**Document section**:
Coursera Data Science CapStone- SwiftKey- Data Processing

Executive Summary SwiftKey is an input method for Android and iOS devices, such as smartphones and tablets. SwiftKey uses a blend of artificial intelligence technologies that enable it to predict the next word the user intends to type.SwiftKey learns from previous SMS messages and output predictions based on currently input text and what it has learned.

This part of the project deals with cleaning to be able to prepare the data for exploration and analysis of the content to to determine how best to use it for predictive analysis.

Functions Loading data

Loading = function(folder) {
    wd = getwd()
    zfile = "Coursera-SwiftKey.zip"
    url = "https://d396qusza40orc.cloudfront.net/dsscapstone/dataset/Coursera-SwiftKey.zip"
    folder = paste(wd, folder, sep = "/")
    zfile = paste(wd, zfile, sep = "/")
    if (!dir.exists(folder)) {
        download.file(url, zfile)
        unzip(zfile)
    }
    docs = VCorpus(DirSource(folder, mode = "text"), readerControl = list(reader = readPlain, 
        language = "en"))
    docs
}

Tidying data for numbers, encoding, punctuation, profanity and space trimming

clean = function(data) {
    data = rm_email(data)  #remove emails
    data = rm_emoticon(data)  #remove emoticons
    data = rm_citation(data)  #remove citation
    data = rm_title_name(data)  #remove title
    data = rm_abbreviation(data)  #remove abbreviations
    data = rm_date(data)  #remove dates
    data = rm_non_ascii(data)  #remove non-ascii characters
    data = gsubfn("http[^ ]*|www[^ ]*", "", data)  #removing URLs
    data = tolower(data)  #convert to lower
    data = pclean(data)  #remove profanity
    data = removeNumbers(data)  #remove numbers
    data = rm_repeated_characters(data)  #remove repeititve characters
    data = gsubfn("[][#$%()`*:;\"\\+\\&\\/<=>@^_|~{}=\\-]", "", data)  # replacing special characters
    data = gsubfn("\\.+|\\s+\\.+", ".", data)  #replace repetitive periods with a single period
    data = gsubfn("\\?+|\\s+\\?+", "?", data)  #replace repetitive question marks with a single question mark
    data = gsubfn("\\'+|\\s+\\'?'+", "'", data)  #replace repetitive apostrophes with a single apostrphe
    data = gsubfn("!+|\\s+!+", "!", data)  #replace repetitive exclamation with a single exclamation
    data = gsubfn(",+|\\s+,+", ",", data)  #replace repetitive exclamation with a single exclamation
    data = gsubfn(" i ", " I ", data)  #capitalize standalone i
    data = gsubfn(" i've | ive ", " I've ", data)  #capitalize i've
    data = gsubfn(" i'm | im ", " I'm ", data)  #capitalize i've
    data = gsubfn(" i'd", " I'd ", data)  #capitalize i've
    data = gsubfn("(^|[.?!][[:space:]])([[:alpha:]])", "\\1\\U\\2", data, perl = TRUE)  #capitalize first letter of a sentence or row
    data = ctrim(data)

**Raw records**:
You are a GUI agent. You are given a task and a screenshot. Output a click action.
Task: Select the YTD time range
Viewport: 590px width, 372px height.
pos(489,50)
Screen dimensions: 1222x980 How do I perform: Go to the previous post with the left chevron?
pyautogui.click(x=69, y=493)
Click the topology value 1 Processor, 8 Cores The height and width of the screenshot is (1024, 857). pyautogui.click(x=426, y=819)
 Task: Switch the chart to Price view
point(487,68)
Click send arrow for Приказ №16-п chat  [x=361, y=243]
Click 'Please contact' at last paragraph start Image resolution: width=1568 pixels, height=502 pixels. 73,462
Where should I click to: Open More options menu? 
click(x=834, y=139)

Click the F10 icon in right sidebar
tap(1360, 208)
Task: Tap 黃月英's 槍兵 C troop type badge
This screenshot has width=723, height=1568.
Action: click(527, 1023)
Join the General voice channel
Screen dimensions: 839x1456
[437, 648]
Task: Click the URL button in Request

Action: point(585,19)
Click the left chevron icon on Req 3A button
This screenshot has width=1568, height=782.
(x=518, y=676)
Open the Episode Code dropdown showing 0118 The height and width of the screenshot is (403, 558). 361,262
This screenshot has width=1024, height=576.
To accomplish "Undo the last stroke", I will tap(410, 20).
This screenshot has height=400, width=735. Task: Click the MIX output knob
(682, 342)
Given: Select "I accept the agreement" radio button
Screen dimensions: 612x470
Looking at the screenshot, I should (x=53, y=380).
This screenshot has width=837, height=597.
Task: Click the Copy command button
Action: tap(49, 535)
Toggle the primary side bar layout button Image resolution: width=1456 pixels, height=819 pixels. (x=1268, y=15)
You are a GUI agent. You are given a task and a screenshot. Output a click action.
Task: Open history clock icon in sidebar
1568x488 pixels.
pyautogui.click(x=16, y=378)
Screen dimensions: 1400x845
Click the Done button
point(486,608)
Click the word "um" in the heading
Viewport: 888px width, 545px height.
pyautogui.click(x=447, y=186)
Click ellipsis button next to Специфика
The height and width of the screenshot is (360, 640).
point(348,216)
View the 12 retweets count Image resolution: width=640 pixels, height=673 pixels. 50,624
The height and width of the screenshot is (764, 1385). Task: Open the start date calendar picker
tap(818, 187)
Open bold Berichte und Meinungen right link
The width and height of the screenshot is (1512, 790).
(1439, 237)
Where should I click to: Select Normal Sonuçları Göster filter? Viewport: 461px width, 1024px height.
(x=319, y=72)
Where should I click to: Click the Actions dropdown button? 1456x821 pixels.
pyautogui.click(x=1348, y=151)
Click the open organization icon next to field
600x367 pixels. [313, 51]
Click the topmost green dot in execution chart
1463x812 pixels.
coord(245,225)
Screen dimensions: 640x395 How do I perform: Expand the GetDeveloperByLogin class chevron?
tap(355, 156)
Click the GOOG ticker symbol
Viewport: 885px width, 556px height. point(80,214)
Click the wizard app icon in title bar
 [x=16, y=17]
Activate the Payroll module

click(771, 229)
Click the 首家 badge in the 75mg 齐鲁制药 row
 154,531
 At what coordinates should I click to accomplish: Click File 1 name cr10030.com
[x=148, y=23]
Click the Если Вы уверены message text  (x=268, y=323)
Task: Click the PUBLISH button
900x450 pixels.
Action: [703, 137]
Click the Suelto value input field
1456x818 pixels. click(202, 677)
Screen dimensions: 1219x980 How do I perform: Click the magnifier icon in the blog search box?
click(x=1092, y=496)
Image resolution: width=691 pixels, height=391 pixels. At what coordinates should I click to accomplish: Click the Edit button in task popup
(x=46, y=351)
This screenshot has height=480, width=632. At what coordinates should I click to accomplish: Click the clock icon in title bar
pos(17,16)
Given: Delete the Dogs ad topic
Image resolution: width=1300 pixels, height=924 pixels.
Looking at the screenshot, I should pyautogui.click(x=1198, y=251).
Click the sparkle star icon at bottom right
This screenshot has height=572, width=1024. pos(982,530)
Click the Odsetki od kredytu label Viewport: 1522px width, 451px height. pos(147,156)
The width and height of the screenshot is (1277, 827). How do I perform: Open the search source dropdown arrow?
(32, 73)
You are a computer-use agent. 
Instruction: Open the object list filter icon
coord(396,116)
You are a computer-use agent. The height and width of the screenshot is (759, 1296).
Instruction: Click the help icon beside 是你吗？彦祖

**Parts of the exercise**:
a – In the SwiftKey data processing page, what does SwiftKey learn from?
b – How would the sentence "SwiftKey is an input method for Android and iOS devices, such as smartphones and tablets." from the SwiftKey data processing page read in Spanish?

**List of solutions**:
a – Previous SMS messages.

b – SwiftKey es un método de entrada para dispositivos Android e iOS, como teléfonos inteligentes y tabletas.